# Intimacy and sex



## anony2 (Apr 28, 2012)

Many times on here I see people saying that the reason that they watched porn is because they lacked intimacy with their spouses. Sex does not equal intimacy and you cannot replace intimacy with your spouse by watching porn. 

I think that this may be one of the reasons that there are so many problems with relationships, intimacy is not sex, nor does sex = intimacy. Maybe this will help: 


"The Five Levels of Intimacy

Psychologists have identified 5 levels of emotional intimacy we all move through as we get to know someone. They’ve been given several names, but for our purposes, let’s call them Level one through five, with five being the highest, or most intimate level.
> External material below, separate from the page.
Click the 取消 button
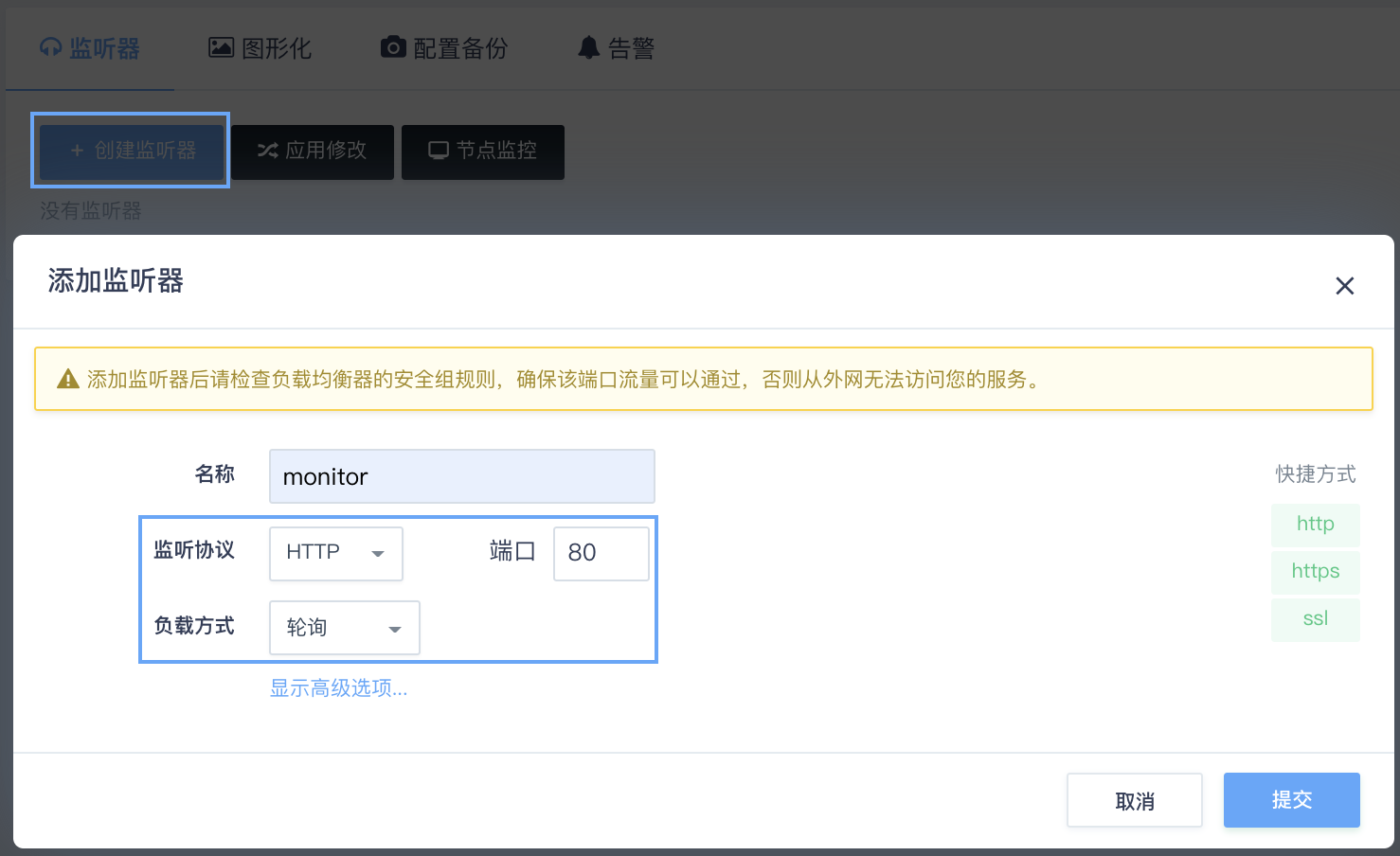 1135,801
Level One: Safe Communication

Level one is the lowest level of communication. We call it safe because it involves the exchange of facts and information. There are no feelings, opinions or personal vulnerability involved, and therefore no risk of rejection. This is the kind of interaction we have with people we don’t know well. It’s the chitchat we share with the clerk at the grocery store or a stranger at a party. People communicating at this level share minimal intimacy. An example of this level would be, “Lousy weather we’re having,” This is great pizza,” My team won last night.”
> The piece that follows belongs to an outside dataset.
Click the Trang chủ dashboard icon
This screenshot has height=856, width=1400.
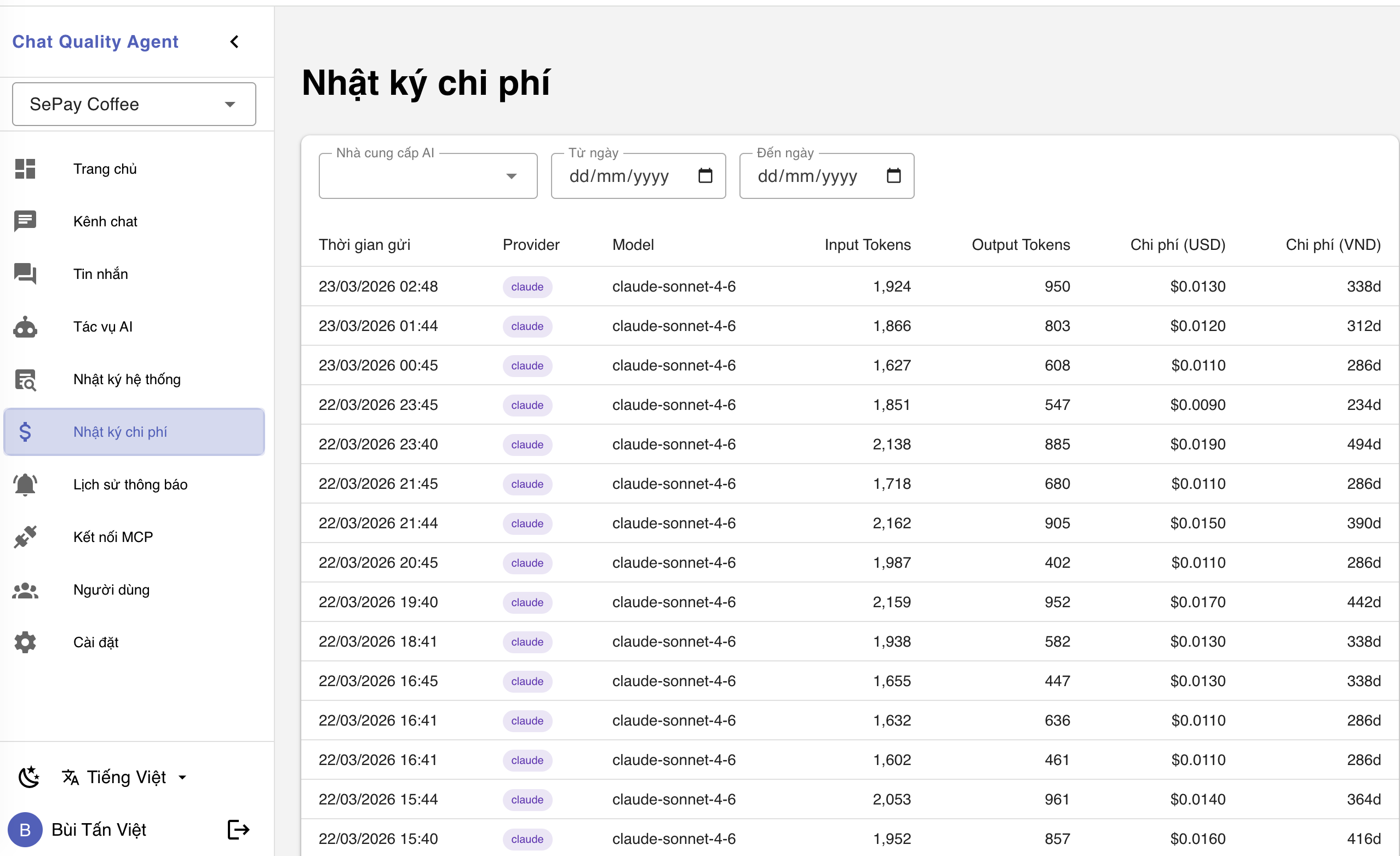(25, 169)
Level Two: Others’ Opinions and Beliefs

At level two we start sharing other people’s thoughts, beliefs and opinions. We are beginning to reveal more of ourselves through our associations. We say things like, “My mother always says…” or “One of my favorite authors said…” Such statements test the other person’s reaction to what we’re sharing without offering our own opinions. This is slightly more vulnerable than level one, but because we’re not sharing our own opinions we can distance ourselves from the opinion if we feel threatened by criticism or rejection.

Level Three: Personal Opinions and Beliefs

We start taking small risks at this level because we begin to share our own thoughts, opinions and beliefs. But like the previous level, if we begin feeling too vulnerable, we can say we’ve switched our opinions or changed our mind in order to avoid conflict or pain.

Level Four: My Feelings and Experiences

Sharing feelings and experiences is the next level of vulnerability and intimacy. At this level we talk about our joys, pain, and failures; our mistakes in the past, our dreams, and our goals. What we like or don’t like. What makes us who we are. This level is more vulnerable because we can’t change how we feel about something, the details of our past or current experiences. If we sense we may be rejected or criticized all we can do is try to convince others that we’re no longer impacted by our past. We’re no longer that person. We’re different now.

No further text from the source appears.